The reality is that customers, if they are buying online, are using Amazon.com to make purchases. B&N’s advantage remains their brick and mortar stores, though the company is in the process of running through its leases and closing locations.
But the issue for other publishers, especially those dependent on newsstand sales, is that B&N is heading in the opposite direction that magazine publishers, in particular, would like to see.
Some are feeling a little smug because several active Twitter users in the media fell for the hoax that the shooter in San Bernardino was named Tayyeep Bin Erdogan, said to be 28 and of Qatar. It was a mashup of names and completely bogus.

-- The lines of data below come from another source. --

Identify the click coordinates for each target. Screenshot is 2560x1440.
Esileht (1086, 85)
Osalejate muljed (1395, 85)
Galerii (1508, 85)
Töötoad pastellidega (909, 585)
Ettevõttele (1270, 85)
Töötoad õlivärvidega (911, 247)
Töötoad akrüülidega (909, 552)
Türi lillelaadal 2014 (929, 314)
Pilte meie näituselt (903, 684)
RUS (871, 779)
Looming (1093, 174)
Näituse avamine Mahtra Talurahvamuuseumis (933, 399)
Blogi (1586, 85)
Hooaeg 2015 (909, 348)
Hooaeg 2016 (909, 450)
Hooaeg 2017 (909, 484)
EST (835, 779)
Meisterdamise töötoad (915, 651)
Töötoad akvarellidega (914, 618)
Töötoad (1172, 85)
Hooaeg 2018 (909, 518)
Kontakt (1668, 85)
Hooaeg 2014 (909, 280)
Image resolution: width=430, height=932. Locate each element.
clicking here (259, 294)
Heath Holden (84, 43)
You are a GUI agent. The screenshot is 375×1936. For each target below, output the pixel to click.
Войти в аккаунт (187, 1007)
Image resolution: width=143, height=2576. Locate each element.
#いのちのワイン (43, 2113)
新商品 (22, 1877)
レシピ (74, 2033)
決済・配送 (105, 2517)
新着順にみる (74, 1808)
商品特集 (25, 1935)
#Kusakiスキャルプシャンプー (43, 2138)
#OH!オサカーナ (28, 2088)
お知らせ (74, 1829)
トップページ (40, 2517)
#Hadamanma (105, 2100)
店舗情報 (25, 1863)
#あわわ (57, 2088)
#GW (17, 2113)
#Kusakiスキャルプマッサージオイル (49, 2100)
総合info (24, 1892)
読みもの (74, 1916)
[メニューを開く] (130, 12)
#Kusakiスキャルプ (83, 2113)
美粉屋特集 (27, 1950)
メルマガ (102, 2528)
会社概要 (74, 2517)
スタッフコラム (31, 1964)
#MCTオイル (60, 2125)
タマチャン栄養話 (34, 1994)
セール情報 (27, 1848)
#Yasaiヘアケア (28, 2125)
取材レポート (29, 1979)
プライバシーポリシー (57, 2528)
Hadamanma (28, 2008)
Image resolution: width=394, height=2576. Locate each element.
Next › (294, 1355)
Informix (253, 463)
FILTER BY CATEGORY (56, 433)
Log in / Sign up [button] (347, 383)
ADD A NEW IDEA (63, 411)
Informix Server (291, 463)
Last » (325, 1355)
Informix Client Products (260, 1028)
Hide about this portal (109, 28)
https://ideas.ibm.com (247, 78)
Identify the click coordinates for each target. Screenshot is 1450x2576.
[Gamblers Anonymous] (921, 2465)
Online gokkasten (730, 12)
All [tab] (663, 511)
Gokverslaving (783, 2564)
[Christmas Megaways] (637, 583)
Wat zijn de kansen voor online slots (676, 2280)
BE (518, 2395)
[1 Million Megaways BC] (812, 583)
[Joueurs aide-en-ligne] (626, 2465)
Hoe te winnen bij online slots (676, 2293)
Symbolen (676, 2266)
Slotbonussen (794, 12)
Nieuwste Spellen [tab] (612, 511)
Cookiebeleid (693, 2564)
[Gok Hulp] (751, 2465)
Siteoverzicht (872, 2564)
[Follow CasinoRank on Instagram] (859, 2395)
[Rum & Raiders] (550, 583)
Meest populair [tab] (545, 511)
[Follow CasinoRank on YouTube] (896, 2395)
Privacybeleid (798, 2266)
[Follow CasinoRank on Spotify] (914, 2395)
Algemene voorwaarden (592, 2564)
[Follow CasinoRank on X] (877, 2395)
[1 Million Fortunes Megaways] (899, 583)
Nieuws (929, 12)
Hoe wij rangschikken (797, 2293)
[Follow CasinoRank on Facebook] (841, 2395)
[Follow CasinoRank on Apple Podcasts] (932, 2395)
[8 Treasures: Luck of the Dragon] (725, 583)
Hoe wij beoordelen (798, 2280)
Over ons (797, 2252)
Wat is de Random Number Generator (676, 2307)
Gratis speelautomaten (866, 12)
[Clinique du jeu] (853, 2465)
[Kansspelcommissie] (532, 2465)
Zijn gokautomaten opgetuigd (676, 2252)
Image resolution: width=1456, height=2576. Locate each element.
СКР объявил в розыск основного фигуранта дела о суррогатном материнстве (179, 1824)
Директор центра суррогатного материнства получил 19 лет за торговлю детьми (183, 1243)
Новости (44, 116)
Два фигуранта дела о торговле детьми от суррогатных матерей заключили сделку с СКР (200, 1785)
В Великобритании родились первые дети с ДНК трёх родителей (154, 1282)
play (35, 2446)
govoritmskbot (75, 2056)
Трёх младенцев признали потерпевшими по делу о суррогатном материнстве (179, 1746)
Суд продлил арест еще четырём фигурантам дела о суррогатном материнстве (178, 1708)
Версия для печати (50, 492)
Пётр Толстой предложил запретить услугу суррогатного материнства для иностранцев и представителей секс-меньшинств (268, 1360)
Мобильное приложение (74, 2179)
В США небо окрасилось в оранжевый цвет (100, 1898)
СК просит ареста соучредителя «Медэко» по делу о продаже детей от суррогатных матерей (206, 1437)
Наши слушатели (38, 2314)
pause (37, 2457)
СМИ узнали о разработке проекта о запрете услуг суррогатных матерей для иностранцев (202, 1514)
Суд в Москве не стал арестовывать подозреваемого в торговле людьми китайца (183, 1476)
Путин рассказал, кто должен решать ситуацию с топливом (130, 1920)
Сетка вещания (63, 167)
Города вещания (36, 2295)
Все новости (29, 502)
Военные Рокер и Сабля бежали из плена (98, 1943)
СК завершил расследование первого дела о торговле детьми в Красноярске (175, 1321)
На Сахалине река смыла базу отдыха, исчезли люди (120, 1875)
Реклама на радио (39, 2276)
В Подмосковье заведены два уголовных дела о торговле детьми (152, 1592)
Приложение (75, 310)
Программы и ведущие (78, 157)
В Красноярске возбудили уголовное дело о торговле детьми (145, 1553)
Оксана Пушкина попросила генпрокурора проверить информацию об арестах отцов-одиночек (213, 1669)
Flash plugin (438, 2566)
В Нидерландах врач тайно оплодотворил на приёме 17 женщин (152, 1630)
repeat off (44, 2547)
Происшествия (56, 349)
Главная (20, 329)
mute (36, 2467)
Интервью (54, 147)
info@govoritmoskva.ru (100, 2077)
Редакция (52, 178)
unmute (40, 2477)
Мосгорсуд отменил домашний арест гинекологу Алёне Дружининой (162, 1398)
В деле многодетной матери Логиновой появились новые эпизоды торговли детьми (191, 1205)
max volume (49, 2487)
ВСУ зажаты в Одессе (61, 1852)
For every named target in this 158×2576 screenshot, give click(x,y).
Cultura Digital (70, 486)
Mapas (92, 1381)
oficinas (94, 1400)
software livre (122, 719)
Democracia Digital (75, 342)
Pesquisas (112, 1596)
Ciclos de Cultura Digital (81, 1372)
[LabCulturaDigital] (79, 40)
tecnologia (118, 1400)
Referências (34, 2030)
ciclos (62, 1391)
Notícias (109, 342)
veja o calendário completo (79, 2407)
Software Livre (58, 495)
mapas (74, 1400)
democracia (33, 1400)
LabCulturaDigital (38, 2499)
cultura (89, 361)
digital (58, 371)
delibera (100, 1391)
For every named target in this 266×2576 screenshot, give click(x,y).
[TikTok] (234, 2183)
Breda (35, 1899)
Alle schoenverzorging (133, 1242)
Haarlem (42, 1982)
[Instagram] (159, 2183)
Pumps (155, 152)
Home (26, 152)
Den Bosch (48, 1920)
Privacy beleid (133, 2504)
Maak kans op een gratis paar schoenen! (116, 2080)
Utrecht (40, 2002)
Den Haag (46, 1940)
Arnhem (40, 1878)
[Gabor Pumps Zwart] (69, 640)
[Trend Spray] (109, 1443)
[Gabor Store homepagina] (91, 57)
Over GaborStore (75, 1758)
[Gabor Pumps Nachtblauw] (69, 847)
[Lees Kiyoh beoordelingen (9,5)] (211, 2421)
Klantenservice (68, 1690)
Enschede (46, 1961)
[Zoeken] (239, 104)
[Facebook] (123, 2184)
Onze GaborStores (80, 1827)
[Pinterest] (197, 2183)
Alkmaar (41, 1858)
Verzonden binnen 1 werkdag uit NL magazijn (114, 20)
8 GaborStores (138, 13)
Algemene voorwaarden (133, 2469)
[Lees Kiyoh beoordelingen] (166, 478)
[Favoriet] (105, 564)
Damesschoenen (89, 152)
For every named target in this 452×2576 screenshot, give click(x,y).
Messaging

But it was also not that widely reported, and only I saw the tweet once, though not directly (it was an unfortunate retweet or a retweet).
I actually think the media did a better job, at least on my timeline, of making sure not to get too far ahead of the story. But then again, everyone’s timeline will vary.
The US economy added 211,000 jobs in November, bad news for those with variable rate loans – your interest rate is about to go up.
I doubt there is anyway to stop the Fed now as job growth, though not robust, continues to be strong enough to motivate the Fed to raise rates.
I happen to know a number of publishers that will have been dreading this day, though. While attempting to make it from the fiscal crisis of the last year of the Bush administration, to today, they have been hoping for a sharp rise in ad pages – something they has not occurred. These small publishers are the ones that take out standard business loans, some with variable rates.